I never really had a very good image in my mind of what faith looked like. I had ideas for other things. Love is like what you experience with family and friends, the desire to protect and cherish. Joy is the bone-deep happiness that cannot be dimmed by outward circumstances. But what was faith like? How could I explain it to others? How could I explain it to myself?
The best I could come up with was hope on steroids. The most supremist of all the hopes that ever hoped before. But deep down, I knew that it was wrong. Hope, after all, is the wish for an outcome or circumstance that we do or don’t want, but it needs no merit or evidence. Often we hope the hardest when we see the odds lining up against our favor like when we’re out driving and the clouds are gathering. Please no rain, please no rain, please no rain…just let me make it home!

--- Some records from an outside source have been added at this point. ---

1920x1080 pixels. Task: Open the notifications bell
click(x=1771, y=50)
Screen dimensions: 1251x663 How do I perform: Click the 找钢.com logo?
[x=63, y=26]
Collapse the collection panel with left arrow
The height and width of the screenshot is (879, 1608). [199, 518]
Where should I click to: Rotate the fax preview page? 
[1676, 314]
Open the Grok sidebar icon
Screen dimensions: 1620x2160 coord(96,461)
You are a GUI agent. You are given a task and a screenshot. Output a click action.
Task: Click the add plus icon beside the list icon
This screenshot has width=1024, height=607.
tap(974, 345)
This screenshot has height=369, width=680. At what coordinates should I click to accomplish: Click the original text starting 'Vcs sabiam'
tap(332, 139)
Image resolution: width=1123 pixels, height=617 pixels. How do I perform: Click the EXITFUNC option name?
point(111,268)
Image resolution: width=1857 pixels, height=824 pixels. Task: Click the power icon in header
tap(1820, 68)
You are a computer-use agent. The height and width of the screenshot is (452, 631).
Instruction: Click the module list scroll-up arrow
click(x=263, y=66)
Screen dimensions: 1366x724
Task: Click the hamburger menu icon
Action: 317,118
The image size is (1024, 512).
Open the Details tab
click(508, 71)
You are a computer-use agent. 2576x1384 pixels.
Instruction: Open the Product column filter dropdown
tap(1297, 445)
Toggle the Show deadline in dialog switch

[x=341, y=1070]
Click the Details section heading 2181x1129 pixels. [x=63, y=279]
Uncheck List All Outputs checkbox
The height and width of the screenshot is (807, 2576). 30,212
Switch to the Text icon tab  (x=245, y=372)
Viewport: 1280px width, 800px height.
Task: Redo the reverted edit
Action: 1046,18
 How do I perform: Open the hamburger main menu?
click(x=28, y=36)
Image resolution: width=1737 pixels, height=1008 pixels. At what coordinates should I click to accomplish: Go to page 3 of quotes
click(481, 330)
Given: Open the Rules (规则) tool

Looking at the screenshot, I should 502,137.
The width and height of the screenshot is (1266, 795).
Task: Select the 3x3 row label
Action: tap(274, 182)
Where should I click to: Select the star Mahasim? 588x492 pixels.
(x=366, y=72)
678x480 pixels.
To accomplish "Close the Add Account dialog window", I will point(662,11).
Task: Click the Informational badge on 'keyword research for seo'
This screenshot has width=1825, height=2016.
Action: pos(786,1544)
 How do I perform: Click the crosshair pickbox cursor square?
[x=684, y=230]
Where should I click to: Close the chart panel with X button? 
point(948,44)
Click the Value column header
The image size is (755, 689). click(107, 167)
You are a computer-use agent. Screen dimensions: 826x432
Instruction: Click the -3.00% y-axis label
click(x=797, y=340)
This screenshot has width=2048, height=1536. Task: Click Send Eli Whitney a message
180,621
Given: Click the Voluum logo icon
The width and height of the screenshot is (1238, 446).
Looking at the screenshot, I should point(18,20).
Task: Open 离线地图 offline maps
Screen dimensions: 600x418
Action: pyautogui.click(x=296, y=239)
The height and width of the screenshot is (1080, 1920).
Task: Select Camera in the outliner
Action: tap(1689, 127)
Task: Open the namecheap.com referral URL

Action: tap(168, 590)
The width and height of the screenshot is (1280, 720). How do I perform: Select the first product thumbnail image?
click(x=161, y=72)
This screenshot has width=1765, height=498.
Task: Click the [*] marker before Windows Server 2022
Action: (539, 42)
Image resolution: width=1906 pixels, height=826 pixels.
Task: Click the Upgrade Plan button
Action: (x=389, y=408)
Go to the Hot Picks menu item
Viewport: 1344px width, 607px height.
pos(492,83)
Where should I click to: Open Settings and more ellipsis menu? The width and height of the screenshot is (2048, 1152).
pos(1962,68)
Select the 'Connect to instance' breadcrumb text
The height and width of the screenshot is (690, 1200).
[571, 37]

But faith? It’s the substance of things hoped for; the evidence of things not seen (Heb. 11:1). Faith is the reason our hope in Him is not mere wishing, but the basis upon which it rests. And while it’s certainly nifty to know that our hope for the future is not like wishing on a star, but based on the promises of God Who has sworn to never leave us or forsake us (Heb. 13:5), that faith in Him is not in vain (1 Cor. 15:20), that He holds all things in His hands (Ps. 31:14-15), it still felt a bit nebulous when I tried to form a visual image of what that looks like.
One day, when pondering this problem, I was wandering through my living room and plopped unceremoniously into the easy chair. To my immediate shock and horror, the chair wobbled, tilting uncertainly and in that flash, my gravity flashed before my eyes. Thankfully, the chair itself was sound and settled back onto all four feet. Once I’d carefully removed my fingernails from the chair arm, I pondered this. I’d not for a second doubted that the chair would hold me when I’d tossed myself into it. My hope that it would hold me, was vague at best. I had the expectation that it would hold me. Not because I could see all of the things that held it together but because, by the nature of it being a chair, I believed the promise it gave: I will hold true.
So too, I realized, should be my faith. I don’t see all of the things that God is doing as He holds together the universe and enacts His will to all who love him according to His purpose. I do not see the heavenly realm into which many have gone before and into which I shall one day pass. But by nature of Him being God, He has His own promise: He will hold true.
And because He is God, I will believe, and so, I shall sit.